Task statement =>
Please retype the whole listing below, line for line, without changing anything.

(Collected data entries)
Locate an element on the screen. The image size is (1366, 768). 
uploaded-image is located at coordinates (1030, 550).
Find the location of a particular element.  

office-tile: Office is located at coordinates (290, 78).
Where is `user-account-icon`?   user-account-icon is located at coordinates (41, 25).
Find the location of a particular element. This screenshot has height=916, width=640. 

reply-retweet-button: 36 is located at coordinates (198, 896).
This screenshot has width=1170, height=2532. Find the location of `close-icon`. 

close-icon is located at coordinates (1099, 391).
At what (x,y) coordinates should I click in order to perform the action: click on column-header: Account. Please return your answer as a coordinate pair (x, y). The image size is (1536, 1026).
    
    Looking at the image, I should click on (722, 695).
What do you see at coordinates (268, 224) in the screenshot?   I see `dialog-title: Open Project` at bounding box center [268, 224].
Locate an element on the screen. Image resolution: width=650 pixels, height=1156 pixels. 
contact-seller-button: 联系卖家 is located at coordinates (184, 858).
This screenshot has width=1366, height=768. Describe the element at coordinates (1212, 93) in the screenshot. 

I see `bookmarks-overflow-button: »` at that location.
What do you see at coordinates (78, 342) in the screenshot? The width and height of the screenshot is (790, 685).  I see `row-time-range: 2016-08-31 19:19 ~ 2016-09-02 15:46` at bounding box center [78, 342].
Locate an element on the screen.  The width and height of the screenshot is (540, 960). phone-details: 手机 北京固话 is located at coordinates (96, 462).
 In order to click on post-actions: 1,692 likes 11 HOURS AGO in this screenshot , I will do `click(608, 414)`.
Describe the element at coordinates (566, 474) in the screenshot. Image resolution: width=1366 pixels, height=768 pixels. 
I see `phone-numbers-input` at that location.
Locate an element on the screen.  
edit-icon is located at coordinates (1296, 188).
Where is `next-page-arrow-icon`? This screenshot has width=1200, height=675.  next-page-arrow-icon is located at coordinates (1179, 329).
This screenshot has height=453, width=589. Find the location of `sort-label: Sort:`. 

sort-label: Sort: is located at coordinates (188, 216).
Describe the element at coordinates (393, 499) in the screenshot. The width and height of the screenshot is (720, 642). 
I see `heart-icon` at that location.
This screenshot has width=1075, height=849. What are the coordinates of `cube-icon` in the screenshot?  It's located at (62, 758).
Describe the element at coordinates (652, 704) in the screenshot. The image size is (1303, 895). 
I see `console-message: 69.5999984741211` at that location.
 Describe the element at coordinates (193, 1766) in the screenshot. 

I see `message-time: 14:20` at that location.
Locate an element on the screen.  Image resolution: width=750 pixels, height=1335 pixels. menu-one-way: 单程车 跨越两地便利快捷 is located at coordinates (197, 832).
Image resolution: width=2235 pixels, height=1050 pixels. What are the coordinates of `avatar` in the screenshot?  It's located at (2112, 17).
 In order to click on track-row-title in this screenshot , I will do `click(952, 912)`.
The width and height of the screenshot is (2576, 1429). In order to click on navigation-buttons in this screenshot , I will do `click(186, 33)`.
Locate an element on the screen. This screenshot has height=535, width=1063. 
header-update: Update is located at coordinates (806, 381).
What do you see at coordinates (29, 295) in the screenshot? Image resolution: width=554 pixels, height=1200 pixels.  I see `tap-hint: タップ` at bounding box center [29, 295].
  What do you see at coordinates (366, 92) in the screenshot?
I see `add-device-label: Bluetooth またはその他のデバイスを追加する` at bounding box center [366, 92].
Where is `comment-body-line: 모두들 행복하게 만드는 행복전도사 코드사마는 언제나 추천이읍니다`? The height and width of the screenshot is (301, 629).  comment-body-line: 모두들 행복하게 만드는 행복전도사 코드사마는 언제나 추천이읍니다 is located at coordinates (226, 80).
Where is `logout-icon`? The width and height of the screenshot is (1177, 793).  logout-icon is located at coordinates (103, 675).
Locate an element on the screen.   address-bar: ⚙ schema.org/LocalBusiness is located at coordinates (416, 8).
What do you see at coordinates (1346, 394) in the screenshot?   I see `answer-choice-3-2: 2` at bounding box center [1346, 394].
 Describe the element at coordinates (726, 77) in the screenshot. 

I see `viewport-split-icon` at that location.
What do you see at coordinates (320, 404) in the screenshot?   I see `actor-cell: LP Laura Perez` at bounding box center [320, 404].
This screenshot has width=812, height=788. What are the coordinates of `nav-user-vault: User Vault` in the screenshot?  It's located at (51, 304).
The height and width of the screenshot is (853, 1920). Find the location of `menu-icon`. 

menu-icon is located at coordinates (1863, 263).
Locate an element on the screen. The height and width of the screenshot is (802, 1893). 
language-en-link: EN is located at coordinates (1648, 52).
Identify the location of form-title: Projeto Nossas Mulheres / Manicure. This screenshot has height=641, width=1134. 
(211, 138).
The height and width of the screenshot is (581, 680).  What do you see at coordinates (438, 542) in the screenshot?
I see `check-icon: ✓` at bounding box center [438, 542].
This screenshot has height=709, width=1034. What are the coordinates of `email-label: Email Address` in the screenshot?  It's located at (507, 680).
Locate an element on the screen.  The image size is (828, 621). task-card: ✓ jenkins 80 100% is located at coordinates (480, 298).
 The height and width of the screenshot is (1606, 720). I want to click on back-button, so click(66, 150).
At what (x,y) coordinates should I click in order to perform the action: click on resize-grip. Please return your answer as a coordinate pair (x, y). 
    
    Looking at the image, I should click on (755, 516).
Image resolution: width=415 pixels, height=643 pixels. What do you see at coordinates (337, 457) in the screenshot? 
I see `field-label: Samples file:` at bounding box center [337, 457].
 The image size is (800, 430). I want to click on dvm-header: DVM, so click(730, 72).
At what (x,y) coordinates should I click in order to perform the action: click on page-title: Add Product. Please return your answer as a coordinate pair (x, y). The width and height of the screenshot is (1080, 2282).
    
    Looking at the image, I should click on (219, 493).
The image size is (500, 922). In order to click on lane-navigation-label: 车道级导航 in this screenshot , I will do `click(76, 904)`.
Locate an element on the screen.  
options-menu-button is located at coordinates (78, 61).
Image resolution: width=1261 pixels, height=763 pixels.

Reply to the exercise =>
Locate an element on the screen. The image size is (1366, 768). 
uploaded-image is located at coordinates (1030, 550).
Find the location of a particular element.  

office-tile: Office is located at coordinates (290, 78).
Where is `user-account-icon`?   user-account-icon is located at coordinates (41, 25).
Find the location of a particular element. This screenshot has height=916, width=640. 

reply-retweet-button: 36 is located at coordinates (198, 896).
This screenshot has width=1170, height=2532. Find the location of `close-icon`. 

close-icon is located at coordinates (1099, 391).
At what (x,y) coordinates should I click in order to perform the action: click on column-header: Account. Please return your answer as a coordinate pair (x, y). The image size is (1536, 1026).
    
    Looking at the image, I should click on (722, 695).
What do you see at coordinates (268, 224) in the screenshot?   I see `dialog-title: Open Project` at bounding box center [268, 224].
Locate an element on the screen. Image resolution: width=650 pixels, height=1156 pixels. 
contact-seller-button: 联系卖家 is located at coordinates (184, 858).
This screenshot has width=1366, height=768. Describe the element at coordinates (1212, 93) in the screenshot. 

I see `bookmarks-overflow-button: »` at that location.
What do you see at coordinates (78, 342) in the screenshot? The width and height of the screenshot is (790, 685).  I see `row-time-range: 2016-08-31 19:19 ~ 2016-09-02 15:46` at bounding box center [78, 342].
Locate an element on the screen.  The width and height of the screenshot is (540, 960). phone-details: 手机 北京固话 is located at coordinates (96, 462).
 In order to click on post-actions: 1,692 likes 11 HOURS AGO in this screenshot , I will do `click(608, 414)`.
Describe the element at coordinates (566, 474) in the screenshot. Image resolution: width=1366 pixels, height=768 pixels. 
I see `phone-numbers-input` at that location.
Locate an element on the screen.  
edit-icon is located at coordinates (1296, 188).
Where is `next-page-arrow-icon`? This screenshot has width=1200, height=675.  next-page-arrow-icon is located at coordinates (1179, 329).
This screenshot has height=453, width=589. Find the location of `sort-label: Sort:`. 

sort-label: Sort: is located at coordinates (188, 216).
Describe the element at coordinates (393, 499) in the screenshot. The width and height of the screenshot is (720, 642). 
I see `heart-icon` at that location.
This screenshot has width=1075, height=849. What are the coordinates of `cube-icon` in the screenshot?  It's located at (62, 758).
Describe the element at coordinates (652, 704) in the screenshot. The image size is (1303, 895). 
I see `console-message: 69.5999984741211` at that location.
 Describe the element at coordinates (193, 1766) in the screenshot. 

I see `message-time: 14:20` at that location.
Locate an element on the screen.  Image resolution: width=750 pixels, height=1335 pixels. menu-one-way: 单程车 跨越两地便利快捷 is located at coordinates (197, 832).
Image resolution: width=2235 pixels, height=1050 pixels. What are the coordinates of `avatar` in the screenshot?  It's located at (2112, 17).
 In order to click on track-row-title in this screenshot , I will do `click(952, 912)`.
The width and height of the screenshot is (2576, 1429). In order to click on navigation-buttons in this screenshot , I will do `click(186, 33)`.
Locate an element on the screen. This screenshot has height=535, width=1063. 
header-update: Update is located at coordinates (806, 381).
What do you see at coordinates (29, 295) in the screenshot? Image resolution: width=554 pixels, height=1200 pixels.  I see `tap-hint: タップ` at bounding box center [29, 295].
  What do you see at coordinates (366, 92) in the screenshot?
I see `add-device-label: Bluetooth またはその他のデバイスを追加する` at bounding box center [366, 92].
Where is `comment-body-line: 모두들 행복하게 만드는 행복전도사 코드사마는 언제나 추천이읍니다`? The height and width of the screenshot is (301, 629).  comment-body-line: 모두들 행복하게 만드는 행복전도사 코드사마는 언제나 추천이읍니다 is located at coordinates (226, 80).
Where is `logout-icon`? The width and height of the screenshot is (1177, 793).  logout-icon is located at coordinates (103, 675).
Locate an element on the screen.   address-bar: ⚙ schema.org/LocalBusiness is located at coordinates (416, 8).
What do you see at coordinates (1346, 394) in the screenshot?   I see `answer-choice-3-2: 2` at bounding box center [1346, 394].
 Describe the element at coordinates (726, 77) in the screenshot. 

I see `viewport-split-icon` at that location.
What do you see at coordinates (320, 404) in the screenshot?   I see `actor-cell: LP Laura Perez` at bounding box center [320, 404].
This screenshot has width=812, height=788. What are the coordinates of `nav-user-vault: User Vault` in the screenshot?  It's located at (51, 304).
The height and width of the screenshot is (853, 1920). Find the location of `menu-icon`. 

menu-icon is located at coordinates (1863, 263).
Locate an element on the screen. The height and width of the screenshot is (802, 1893). 
language-en-link: EN is located at coordinates (1648, 52).
Identify the location of form-title: Projeto Nossas Mulheres / Manicure. This screenshot has height=641, width=1134. 
(211, 138).
The height and width of the screenshot is (581, 680).  What do you see at coordinates (438, 542) in the screenshot?
I see `check-icon: ✓` at bounding box center [438, 542].
This screenshot has height=709, width=1034. What are the coordinates of `email-label: Email Address` in the screenshot?  It's located at (507, 680).
Locate an element on the screen.  The image size is (828, 621). task-card: ✓ jenkins 80 100% is located at coordinates (480, 298).
 The height and width of the screenshot is (1606, 720). I want to click on back-button, so click(66, 150).
At what (x,y) coordinates should I click in order to perform the action: click on resize-grip. Please return your answer as a coordinate pair (x, y). 
    
    Looking at the image, I should click on (755, 516).
Image resolution: width=415 pixels, height=643 pixels. What do you see at coordinates (337, 457) in the screenshot? 
I see `field-label: Samples file:` at bounding box center [337, 457].
 The image size is (800, 430). I want to click on dvm-header: DVM, so click(730, 72).
At what (x,y) coordinates should I click in order to perform the action: click on page-title: Add Product. Please return your answer as a coordinate pair (x, y). The width and height of the screenshot is (1080, 2282).
    
    Looking at the image, I should click on (219, 493).
The image size is (500, 922). In order to click on lane-navigation-label: 车道级导航 in this screenshot , I will do `click(76, 904)`.
Locate an element on the screen.  
options-menu-button is located at coordinates (78, 61).
Image resolution: width=1261 pixels, height=763 pixels.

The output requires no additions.